-- Text extract start --

Peggy Guggenheim, Out of This Century (London: Andre Deutsch, 1979), p. 270.
Art of This Century was an enchanted forest, where visitors could get close to the works, be hypnotized by intermittent or fluorescent lighting and by curved and soft walls, and further stunned by the metamorphosis of multi-use furniture. Despite the successful opening, Guggenheim and Kiesler could not share the stage together for long and their relationship deteriorated. They would reconcile later, thanks to a party and Guggenheim’s disguise as a mauvais garçon. In her memoirs, Peggy wrote that if she had ever settled permanently in the United States, Kiesler would have designed her home.
Who is Frederick John Kiesler?
Frederick Kiesler was a multifaceted artist, architect, set designer, and sculptor who was best known for his utopian projects, exhibition installations, and the theory of Correalism.

-- Text extract end --

Problems to work on:
(1) From the passage about Art of This Century and Frederick Kiesler, list every profession or role attributed to Kiesler.
(2) Extend the passage about Art of This Century and Frederick Kiesler, picking up after its final sentence.

-- Given material start --

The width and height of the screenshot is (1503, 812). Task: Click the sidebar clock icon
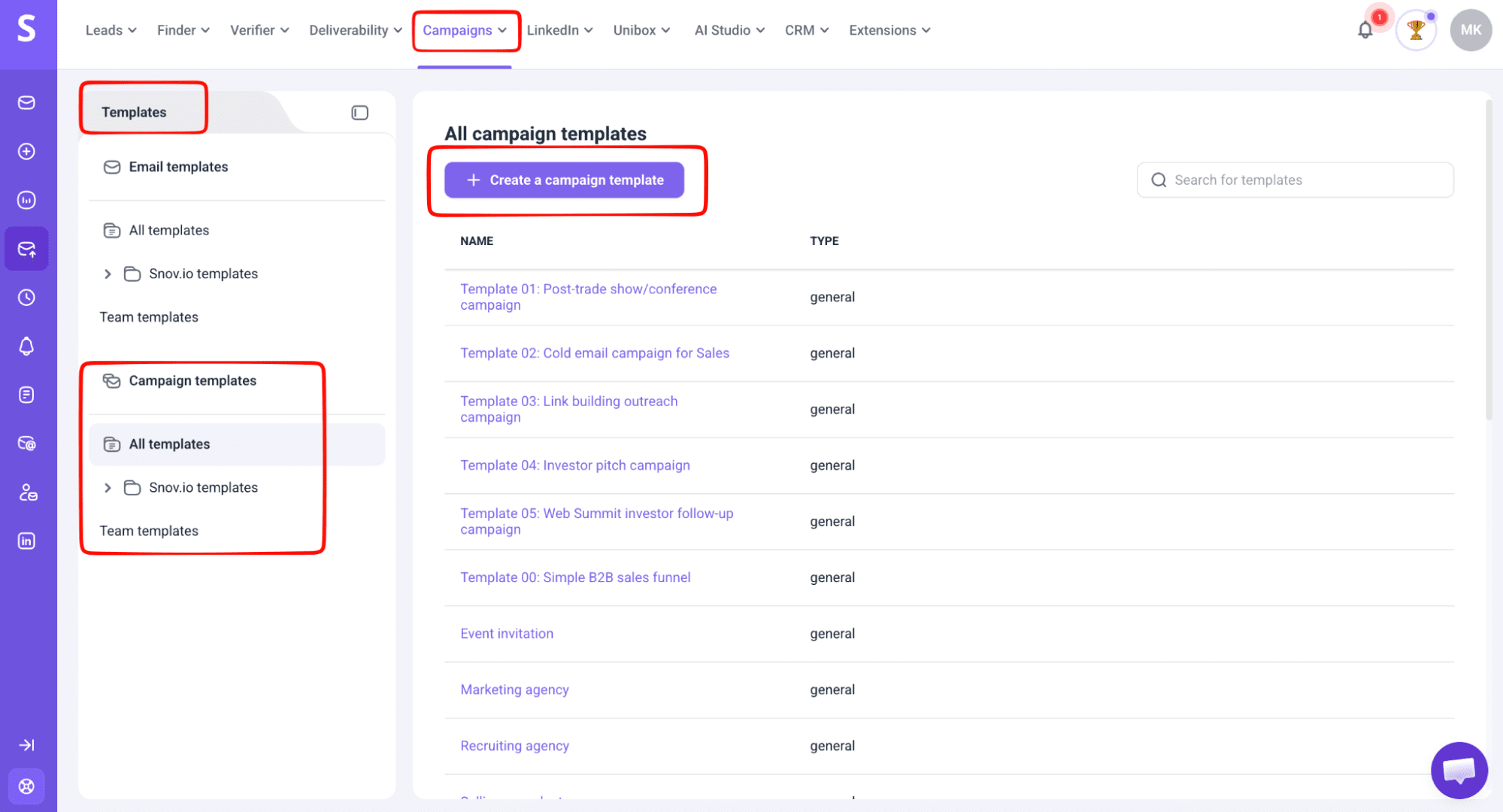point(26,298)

-- Given material end --

Results of the tasks:
(1) Artist, architect, set designer, sculptor

(2)
He was born in 1890 in Czernowitz, in the then Austro-Hungarian Empire, and trained as an architect in Vienna in the early 1900s. He was welcomed into avant-garde circles and had the opportunity to collaborate with Adolf Loos, El Lissitzky, László Moholy-Nagy and Theo van Doesburg. He began to work in theater and in 1924 he designed the Internationale Ausstellung neuer Theatertechnik (International Exhibition of New Theatre Technique) for the Vienna Music and Theater Festival, developing the concept of space stage. Two years later he was invited to New York to participate in the design of the International Theater Exposition at Steinway Hall and decided to establish his home in the city. While pursuing his holistic reflection on architecture, together with the students of the Columbia University School of Architecture he began a partnership with the Surrealists. In 1949 he published the “Manifesto of Correalism” and designed the installation of the “Salle Superstition” for the Exposition Internationale du Surréalisme, organized by Marcel Duchamp and André Breton at the Galerie Maeght in Paris. In 1950 he completed and exhibited the first model of the Endless House at the Kootz Gallery in New York. During the last years of his life and together with his friend Armand Phillip Bartos, he was engaged in the conception and construction of the second architectural work he ever built, the Shrine of the Book in Jerusalem. The building was inaugurated in April 1965, a few months before his death.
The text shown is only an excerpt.